Could you give everything from the line containing "1000x696 pixels. At" down to the line containing "tap(24, 465)" again, with "Viewport" replaced by "Window" throughout and nothing else changed?

┌────────

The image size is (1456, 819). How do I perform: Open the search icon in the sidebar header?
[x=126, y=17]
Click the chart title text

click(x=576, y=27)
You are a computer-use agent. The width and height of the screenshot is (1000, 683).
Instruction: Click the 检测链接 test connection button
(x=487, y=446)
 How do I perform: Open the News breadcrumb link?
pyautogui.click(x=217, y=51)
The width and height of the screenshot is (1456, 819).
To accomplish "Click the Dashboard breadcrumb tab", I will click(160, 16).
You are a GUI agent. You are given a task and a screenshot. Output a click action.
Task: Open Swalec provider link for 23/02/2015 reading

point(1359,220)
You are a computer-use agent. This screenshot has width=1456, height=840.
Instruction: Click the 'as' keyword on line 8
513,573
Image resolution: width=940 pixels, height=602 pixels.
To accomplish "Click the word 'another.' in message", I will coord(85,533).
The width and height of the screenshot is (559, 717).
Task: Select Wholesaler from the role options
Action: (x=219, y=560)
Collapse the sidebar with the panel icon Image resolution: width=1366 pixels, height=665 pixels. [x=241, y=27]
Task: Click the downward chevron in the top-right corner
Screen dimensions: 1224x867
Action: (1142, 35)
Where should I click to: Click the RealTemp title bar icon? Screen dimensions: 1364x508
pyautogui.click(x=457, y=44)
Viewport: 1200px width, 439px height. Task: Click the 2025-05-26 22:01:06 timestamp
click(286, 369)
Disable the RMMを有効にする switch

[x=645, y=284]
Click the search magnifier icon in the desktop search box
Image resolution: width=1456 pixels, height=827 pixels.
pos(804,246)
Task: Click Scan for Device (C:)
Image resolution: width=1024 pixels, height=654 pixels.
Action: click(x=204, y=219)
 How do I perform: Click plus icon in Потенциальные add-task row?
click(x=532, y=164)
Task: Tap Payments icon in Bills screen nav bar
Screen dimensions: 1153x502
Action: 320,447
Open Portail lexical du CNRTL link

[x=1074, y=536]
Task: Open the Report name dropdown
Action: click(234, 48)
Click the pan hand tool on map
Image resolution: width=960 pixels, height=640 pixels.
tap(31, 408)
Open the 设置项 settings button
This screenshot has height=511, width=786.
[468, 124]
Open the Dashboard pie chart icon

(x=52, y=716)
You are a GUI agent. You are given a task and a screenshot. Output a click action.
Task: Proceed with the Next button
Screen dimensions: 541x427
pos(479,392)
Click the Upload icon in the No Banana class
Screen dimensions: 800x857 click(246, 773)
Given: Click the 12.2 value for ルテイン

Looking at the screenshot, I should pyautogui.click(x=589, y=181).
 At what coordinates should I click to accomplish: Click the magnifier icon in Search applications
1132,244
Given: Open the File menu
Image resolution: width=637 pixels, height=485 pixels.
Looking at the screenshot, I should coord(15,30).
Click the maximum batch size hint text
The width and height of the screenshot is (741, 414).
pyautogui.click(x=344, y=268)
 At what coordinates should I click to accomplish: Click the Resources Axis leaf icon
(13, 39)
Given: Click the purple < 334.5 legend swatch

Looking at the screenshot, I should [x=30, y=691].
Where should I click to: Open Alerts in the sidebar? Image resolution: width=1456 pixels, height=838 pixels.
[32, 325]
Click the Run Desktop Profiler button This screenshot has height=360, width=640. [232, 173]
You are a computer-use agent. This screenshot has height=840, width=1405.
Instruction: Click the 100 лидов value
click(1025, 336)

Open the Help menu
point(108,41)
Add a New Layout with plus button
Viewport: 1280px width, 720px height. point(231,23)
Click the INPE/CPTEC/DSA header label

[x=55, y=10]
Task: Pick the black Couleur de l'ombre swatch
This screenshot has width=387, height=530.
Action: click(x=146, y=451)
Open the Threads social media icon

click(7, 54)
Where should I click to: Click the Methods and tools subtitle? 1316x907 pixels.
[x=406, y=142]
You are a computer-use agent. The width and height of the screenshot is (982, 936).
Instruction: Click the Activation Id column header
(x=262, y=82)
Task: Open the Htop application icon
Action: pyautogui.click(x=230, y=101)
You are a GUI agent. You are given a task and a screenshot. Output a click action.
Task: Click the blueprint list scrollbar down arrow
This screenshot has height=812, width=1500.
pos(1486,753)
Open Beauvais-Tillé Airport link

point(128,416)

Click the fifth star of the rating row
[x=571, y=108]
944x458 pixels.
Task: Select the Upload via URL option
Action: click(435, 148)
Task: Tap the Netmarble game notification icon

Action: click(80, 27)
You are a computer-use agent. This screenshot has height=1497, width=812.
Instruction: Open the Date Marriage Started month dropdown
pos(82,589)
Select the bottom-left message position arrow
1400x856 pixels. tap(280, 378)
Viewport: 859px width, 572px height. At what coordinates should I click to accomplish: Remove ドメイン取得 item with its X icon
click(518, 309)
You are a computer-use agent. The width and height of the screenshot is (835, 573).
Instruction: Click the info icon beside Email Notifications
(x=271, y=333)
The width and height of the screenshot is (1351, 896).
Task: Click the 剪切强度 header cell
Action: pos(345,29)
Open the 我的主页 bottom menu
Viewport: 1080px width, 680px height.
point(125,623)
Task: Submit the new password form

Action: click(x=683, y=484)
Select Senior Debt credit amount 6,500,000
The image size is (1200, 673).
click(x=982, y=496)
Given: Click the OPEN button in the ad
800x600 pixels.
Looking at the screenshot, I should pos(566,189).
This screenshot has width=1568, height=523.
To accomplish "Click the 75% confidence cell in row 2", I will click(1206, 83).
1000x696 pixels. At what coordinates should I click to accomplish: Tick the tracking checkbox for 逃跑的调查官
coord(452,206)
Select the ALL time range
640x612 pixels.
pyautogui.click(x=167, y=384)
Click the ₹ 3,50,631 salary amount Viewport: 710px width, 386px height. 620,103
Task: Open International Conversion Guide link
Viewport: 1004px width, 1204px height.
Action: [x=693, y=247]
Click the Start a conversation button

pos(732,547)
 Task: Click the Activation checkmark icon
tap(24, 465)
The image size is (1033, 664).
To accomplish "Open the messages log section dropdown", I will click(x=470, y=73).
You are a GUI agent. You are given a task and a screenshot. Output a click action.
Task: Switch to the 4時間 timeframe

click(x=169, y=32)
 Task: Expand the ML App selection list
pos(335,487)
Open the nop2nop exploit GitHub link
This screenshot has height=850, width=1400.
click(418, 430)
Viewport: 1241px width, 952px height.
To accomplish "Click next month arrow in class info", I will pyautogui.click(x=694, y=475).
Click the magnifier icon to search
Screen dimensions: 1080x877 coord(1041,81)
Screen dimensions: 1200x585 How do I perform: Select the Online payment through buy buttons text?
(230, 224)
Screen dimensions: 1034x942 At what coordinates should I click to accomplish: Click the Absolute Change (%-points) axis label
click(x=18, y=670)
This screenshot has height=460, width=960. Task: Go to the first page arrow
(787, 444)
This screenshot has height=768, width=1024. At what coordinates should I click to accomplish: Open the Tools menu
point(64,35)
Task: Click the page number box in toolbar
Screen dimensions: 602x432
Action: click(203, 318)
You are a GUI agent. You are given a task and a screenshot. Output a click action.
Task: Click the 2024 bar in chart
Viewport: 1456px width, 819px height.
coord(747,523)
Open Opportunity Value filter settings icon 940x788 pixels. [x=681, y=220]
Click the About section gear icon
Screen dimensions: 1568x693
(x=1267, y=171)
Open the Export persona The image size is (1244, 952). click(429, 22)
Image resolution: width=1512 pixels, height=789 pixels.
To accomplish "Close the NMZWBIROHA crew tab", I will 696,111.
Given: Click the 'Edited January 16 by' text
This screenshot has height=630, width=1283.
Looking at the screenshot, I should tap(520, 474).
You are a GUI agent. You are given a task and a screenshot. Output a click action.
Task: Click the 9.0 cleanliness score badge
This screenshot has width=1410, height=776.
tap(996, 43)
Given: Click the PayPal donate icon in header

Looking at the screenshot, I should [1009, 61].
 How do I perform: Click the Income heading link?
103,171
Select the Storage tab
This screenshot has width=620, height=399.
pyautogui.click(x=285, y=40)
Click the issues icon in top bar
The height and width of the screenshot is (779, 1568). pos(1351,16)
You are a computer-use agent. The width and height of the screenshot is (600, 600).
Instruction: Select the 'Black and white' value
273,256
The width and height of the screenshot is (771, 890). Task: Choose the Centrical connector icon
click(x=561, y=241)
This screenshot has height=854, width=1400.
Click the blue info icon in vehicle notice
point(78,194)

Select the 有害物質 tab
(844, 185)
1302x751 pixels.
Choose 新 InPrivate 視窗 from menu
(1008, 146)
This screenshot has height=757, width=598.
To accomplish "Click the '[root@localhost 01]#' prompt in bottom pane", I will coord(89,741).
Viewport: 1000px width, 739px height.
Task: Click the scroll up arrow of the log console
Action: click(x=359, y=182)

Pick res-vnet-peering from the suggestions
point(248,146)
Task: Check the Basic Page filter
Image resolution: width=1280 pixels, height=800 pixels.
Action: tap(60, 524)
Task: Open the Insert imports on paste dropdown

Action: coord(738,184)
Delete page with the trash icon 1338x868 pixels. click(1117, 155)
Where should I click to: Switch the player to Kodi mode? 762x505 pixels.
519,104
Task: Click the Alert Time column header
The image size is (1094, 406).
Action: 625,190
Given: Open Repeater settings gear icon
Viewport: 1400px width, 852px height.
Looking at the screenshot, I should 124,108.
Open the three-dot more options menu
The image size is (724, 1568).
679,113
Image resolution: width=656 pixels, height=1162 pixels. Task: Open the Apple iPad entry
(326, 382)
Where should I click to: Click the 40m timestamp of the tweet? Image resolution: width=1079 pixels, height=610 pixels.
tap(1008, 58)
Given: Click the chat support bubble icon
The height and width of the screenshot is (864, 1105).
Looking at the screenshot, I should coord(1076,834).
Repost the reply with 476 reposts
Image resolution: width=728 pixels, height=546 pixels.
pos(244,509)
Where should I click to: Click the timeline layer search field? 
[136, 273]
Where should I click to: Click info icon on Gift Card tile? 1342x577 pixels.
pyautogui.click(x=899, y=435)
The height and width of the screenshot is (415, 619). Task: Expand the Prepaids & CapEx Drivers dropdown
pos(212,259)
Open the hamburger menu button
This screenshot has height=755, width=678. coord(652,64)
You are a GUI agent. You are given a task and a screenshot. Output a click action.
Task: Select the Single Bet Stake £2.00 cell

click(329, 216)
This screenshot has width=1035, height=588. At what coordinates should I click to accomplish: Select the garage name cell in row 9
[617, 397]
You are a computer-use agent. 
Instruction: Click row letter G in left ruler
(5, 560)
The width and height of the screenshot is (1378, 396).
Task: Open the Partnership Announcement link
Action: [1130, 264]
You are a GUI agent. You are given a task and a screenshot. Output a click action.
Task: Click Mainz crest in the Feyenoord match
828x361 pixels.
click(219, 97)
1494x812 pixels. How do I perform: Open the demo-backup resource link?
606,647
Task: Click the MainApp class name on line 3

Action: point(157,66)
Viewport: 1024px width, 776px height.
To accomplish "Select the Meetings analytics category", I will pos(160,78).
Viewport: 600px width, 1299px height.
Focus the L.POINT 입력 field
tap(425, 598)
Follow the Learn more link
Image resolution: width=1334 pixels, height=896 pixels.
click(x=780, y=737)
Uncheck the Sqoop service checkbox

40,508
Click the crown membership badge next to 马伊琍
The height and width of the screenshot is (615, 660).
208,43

└────────

Task solution ▸
1000x696 pixels. At what coordinates should I click to accomplish: Tick the tracking checkbox for 逃跑的调查官
coord(452,206)
Select the ALL time range
640x612 pixels.
pyautogui.click(x=167, y=384)
Click the ₹ 3,50,631 salary amount Window: 710px width, 386px height. 620,103
Task: Open International Conversion Guide link
Window: 1004px width, 1204px height.
Action: [x=693, y=247]
Click the Start a conversation button

pos(732,547)
 Task: Click the Activation checkmark icon
tap(24, 465)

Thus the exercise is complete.